Swap "GUI agent" for "interface agent" in the lines running from the line with "The width and height of the screenshot is (640, 496)." up to and including the line with "tap(305, 496)". Give back only those lines, otherwise unchanged.

(Rows from a dataset)
========================================

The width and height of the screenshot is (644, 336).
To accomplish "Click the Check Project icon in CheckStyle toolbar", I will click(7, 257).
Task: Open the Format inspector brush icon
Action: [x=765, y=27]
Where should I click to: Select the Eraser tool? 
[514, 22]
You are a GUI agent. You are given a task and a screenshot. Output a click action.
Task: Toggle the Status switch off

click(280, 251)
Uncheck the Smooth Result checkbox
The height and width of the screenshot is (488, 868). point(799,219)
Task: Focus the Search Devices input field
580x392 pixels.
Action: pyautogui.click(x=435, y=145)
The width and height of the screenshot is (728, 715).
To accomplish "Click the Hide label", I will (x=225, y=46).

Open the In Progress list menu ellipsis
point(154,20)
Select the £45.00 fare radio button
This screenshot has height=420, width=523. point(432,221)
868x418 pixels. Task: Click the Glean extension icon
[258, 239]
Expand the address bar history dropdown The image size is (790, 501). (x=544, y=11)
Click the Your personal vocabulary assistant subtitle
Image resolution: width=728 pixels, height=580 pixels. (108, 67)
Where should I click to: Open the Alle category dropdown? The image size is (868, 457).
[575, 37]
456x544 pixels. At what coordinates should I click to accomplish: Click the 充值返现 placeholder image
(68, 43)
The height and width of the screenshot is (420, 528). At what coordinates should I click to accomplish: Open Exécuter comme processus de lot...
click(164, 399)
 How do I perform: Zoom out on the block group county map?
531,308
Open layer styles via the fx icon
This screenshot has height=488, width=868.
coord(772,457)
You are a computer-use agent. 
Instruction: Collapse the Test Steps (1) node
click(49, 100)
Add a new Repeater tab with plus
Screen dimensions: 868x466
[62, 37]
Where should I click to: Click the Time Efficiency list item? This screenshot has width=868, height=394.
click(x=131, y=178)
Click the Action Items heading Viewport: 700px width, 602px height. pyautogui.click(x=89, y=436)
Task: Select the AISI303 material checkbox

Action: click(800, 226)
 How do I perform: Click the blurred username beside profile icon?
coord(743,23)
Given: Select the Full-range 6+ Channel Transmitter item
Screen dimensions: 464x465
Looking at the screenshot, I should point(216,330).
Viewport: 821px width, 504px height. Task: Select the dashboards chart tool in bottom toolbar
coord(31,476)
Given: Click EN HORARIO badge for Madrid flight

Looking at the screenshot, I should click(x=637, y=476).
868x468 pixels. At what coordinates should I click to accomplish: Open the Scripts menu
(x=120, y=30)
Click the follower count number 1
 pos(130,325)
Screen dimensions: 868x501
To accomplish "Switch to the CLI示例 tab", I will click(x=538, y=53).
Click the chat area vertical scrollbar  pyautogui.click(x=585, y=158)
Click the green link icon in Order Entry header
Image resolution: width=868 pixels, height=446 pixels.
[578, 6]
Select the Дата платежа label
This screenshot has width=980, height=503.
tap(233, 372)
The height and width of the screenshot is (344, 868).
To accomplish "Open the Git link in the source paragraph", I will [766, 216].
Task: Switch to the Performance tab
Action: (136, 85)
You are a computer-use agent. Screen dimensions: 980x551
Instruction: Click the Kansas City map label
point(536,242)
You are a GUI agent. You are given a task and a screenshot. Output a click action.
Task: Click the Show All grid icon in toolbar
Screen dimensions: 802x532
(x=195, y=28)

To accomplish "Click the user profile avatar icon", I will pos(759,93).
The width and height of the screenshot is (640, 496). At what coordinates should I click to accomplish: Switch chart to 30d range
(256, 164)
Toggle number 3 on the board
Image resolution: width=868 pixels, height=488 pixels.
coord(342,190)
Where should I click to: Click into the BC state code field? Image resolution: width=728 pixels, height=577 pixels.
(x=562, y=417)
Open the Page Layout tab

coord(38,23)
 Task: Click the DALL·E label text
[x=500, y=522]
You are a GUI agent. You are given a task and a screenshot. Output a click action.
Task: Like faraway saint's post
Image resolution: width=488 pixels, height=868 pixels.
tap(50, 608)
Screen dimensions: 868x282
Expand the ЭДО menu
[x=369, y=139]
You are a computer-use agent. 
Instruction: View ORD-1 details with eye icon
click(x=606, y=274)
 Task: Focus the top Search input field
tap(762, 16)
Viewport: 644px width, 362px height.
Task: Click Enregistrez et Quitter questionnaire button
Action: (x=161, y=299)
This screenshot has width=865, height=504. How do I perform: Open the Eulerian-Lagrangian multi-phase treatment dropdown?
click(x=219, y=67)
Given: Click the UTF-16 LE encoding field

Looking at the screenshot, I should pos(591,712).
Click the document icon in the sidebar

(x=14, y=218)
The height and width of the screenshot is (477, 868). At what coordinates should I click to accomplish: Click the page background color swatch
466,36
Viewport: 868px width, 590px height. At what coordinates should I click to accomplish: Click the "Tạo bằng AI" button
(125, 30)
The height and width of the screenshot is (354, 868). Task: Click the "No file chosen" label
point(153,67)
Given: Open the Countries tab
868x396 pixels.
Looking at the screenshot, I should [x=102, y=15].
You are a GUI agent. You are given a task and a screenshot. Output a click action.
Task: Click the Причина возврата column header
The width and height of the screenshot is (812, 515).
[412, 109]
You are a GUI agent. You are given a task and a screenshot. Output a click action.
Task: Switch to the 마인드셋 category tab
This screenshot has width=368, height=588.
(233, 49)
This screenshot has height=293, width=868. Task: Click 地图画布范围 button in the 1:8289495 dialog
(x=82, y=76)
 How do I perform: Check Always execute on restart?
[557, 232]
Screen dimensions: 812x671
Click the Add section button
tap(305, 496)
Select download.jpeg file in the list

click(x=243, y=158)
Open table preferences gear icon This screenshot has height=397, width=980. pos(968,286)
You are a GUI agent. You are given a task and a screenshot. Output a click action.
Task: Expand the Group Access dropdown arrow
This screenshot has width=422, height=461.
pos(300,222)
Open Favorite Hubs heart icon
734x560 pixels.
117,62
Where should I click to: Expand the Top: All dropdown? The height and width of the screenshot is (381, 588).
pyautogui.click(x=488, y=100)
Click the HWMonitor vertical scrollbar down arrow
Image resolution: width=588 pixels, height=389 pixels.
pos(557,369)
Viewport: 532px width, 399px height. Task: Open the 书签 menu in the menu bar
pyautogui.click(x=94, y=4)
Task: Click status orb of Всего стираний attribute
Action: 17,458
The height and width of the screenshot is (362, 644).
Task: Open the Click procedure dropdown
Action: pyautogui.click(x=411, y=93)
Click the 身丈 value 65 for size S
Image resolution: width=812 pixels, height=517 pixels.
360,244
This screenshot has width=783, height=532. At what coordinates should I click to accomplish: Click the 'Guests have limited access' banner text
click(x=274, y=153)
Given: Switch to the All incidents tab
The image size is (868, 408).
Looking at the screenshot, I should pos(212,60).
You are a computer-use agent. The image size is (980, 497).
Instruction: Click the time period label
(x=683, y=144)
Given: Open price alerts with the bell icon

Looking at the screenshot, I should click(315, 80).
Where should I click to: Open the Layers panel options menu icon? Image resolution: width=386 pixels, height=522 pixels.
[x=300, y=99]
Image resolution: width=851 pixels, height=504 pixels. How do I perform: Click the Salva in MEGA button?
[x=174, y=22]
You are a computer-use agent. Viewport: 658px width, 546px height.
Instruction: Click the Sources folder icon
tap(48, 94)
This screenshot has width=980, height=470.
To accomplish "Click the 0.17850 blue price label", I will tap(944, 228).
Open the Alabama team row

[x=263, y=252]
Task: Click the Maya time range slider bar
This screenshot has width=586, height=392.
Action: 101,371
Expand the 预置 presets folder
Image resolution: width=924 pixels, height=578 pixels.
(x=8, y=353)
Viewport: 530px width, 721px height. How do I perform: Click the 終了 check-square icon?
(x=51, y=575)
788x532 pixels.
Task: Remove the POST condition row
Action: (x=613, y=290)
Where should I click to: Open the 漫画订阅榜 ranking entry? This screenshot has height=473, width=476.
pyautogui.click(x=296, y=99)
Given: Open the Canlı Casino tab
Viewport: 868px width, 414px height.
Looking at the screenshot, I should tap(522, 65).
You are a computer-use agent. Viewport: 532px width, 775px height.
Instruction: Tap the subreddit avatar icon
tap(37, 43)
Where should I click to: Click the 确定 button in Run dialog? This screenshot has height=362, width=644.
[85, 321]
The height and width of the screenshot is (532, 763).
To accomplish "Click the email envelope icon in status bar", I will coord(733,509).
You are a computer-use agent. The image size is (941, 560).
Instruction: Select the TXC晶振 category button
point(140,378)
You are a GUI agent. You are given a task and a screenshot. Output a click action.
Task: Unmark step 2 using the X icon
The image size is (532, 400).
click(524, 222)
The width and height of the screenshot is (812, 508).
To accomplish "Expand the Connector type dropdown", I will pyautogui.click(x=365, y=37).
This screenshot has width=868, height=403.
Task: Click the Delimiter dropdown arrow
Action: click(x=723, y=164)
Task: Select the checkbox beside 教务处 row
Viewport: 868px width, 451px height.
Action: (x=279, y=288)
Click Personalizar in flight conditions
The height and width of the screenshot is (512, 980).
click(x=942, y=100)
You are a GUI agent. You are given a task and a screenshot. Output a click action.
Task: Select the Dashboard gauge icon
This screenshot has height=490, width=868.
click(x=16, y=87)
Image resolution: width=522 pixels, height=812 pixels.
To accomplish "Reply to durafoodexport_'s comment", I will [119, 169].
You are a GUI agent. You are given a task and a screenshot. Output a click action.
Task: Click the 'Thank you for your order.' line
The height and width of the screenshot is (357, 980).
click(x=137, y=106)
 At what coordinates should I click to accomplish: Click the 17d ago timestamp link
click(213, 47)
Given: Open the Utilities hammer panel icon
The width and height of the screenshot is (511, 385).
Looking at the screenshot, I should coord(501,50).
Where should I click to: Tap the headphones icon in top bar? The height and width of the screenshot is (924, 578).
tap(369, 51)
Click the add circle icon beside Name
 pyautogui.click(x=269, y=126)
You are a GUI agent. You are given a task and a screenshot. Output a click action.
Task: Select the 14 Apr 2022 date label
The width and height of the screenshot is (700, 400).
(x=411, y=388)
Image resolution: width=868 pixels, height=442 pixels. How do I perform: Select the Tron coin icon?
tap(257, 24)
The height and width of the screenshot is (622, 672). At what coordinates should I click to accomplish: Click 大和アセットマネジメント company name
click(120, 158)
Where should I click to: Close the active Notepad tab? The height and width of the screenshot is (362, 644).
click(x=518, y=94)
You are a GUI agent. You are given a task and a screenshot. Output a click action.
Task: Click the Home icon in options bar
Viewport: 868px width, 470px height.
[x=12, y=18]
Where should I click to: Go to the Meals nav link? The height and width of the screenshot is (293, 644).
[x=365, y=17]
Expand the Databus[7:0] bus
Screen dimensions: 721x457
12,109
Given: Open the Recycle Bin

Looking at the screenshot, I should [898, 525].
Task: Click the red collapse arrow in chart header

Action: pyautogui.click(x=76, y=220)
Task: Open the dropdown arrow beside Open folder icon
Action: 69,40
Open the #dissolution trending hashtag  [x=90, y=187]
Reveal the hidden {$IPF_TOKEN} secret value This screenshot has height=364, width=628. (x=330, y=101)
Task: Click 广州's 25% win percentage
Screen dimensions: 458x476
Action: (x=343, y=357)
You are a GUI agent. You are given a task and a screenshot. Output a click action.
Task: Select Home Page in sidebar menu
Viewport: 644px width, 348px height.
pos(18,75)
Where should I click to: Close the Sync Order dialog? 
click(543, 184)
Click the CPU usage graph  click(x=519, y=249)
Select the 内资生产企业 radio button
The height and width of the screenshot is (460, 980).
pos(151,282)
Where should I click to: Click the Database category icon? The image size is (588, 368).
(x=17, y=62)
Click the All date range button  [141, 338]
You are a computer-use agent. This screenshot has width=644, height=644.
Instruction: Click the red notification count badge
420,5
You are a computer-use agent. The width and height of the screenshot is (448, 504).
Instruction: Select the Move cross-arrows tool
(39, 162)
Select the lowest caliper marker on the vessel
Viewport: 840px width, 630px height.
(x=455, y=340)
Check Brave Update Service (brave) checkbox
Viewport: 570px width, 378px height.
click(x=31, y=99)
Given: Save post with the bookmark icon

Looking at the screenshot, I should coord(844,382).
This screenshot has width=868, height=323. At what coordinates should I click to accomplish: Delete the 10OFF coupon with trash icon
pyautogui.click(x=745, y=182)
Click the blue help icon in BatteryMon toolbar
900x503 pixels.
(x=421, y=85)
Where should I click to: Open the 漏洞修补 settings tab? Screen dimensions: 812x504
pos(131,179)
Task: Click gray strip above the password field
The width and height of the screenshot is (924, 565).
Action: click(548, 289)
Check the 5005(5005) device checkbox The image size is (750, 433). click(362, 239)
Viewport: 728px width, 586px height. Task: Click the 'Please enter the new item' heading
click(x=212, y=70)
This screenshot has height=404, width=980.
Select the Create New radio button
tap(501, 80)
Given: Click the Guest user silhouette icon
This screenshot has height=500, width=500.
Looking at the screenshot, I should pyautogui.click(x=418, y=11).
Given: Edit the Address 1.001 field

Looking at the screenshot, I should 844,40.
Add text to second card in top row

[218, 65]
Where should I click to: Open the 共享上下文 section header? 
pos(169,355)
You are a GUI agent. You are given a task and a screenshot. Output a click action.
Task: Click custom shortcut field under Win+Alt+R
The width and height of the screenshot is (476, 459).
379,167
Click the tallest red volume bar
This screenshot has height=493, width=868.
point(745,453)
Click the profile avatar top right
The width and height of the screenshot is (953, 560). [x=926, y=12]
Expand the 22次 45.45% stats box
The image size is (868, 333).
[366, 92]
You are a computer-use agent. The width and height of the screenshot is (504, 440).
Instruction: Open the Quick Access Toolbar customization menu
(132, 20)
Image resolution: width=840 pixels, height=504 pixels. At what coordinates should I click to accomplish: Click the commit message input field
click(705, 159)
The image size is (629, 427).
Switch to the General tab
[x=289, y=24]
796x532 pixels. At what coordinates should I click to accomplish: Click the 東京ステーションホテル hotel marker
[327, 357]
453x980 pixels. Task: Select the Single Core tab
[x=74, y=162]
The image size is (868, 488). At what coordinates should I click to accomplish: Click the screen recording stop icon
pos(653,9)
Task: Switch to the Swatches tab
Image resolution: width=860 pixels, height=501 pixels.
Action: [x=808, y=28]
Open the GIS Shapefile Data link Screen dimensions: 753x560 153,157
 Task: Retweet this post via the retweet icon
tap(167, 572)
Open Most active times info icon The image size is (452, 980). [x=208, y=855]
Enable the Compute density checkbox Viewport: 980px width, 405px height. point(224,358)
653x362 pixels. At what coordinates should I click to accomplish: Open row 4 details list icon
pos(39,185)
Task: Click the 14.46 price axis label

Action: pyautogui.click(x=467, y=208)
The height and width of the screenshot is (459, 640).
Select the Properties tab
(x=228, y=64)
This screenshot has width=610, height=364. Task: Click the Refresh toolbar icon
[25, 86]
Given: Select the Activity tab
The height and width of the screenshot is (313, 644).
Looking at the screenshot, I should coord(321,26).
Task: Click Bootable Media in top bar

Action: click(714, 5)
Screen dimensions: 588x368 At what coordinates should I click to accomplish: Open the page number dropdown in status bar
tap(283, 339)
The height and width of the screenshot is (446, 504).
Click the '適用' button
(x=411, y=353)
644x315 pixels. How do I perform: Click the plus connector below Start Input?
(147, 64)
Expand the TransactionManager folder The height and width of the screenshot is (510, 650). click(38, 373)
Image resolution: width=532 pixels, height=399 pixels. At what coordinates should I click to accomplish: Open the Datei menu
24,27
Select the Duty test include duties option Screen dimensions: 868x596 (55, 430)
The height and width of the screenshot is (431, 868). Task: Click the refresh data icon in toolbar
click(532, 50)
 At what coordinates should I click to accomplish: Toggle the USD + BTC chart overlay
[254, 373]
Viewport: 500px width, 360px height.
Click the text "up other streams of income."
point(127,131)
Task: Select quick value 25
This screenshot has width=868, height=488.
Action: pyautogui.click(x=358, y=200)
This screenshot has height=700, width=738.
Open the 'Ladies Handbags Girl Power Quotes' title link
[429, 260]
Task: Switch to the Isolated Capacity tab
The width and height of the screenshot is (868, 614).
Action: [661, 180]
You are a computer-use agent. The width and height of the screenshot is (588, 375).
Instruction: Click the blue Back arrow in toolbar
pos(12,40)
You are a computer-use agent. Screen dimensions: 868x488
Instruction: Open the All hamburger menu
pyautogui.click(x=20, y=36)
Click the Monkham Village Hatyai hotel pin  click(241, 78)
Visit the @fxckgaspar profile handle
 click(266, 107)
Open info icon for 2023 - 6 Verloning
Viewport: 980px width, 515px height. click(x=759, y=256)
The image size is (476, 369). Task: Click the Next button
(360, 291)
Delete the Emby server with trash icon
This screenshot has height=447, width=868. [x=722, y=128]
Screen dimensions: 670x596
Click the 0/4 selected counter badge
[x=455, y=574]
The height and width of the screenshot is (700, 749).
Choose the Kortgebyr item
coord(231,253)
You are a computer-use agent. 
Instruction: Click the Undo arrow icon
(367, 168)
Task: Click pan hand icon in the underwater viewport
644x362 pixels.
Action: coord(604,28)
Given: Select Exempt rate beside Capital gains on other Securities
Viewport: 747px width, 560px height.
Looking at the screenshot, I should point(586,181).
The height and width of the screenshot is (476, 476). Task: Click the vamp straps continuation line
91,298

========================================

■ ANSWER FOR THIS EXERCISE:
The width and height of the screenshot is (640, 496). At what coordinates should I click to accomplish: Switch chart to 30d range
(256, 164)
Toggle number 3 on the board
Image resolution: width=868 pixels, height=488 pixels.
coord(342,190)
Where should I click to: Click into the BC state code field? Image resolution: width=728 pixels, height=577 pixels.
(x=562, y=417)
Open the Page Layout tab

coord(38,23)
 Task: Click the DALL·E label text
[x=500, y=522]
You are a interface agent. You are given a task and a screenshot. Output a click action.
Task: Like faraway saint's post
Image resolution: width=488 pixels, height=868 pixels.
tap(50, 608)
Screen dimensions: 868x282
Expand the ЭДО menu
[x=369, y=139]
You are a computer-use agent. 
Instruction: View ORD-1 details with eye icon
click(x=606, y=274)
 Task: Focus the top Search input field
tap(762, 16)
Viewport: 644px width, 362px height.
Task: Click Enregistrez et Quitter questionnaire button
Action: (x=161, y=299)
This screenshot has width=865, height=504. How do I perform: Open the Eulerian-Lagrangian multi-phase treatment dropdown?
click(x=219, y=67)
Given: Click the UTF-16 LE encoding field

Looking at the screenshot, I should pos(591,712).
Click the document icon in the sidebar

(x=14, y=218)
The height and width of the screenshot is (477, 868). At what coordinates should I click to accomplish: Click the page background color swatch
466,36
Viewport: 868px width, 590px height. At what coordinates should I click to accomplish: Click the "Tạo bằng AI" button
(125, 30)
The height and width of the screenshot is (354, 868). Task: Click the "No file chosen" label
point(153,67)
Given: Open the Countries tab
868x396 pixels.
Looking at the screenshot, I should [x=102, y=15].
You are a interface agent. You are given a task and a screenshot. Output a click action.
Task: Click the Причина возврата column header
The width and height of the screenshot is (812, 515).
[412, 109]
You are a interface agent. You are given a task and a screenshot. Output a click action.
Task: Switch to the 마인드셋 category tab
This screenshot has width=368, height=588.
(233, 49)
This screenshot has height=293, width=868. Task: Click 地图画布范围 button in the 1:8289495 dialog
(x=82, y=76)
 How do I perform: Check Always execute on restart?
[557, 232]
Screen dimensions: 812x671
Click the Add section button
tap(305, 496)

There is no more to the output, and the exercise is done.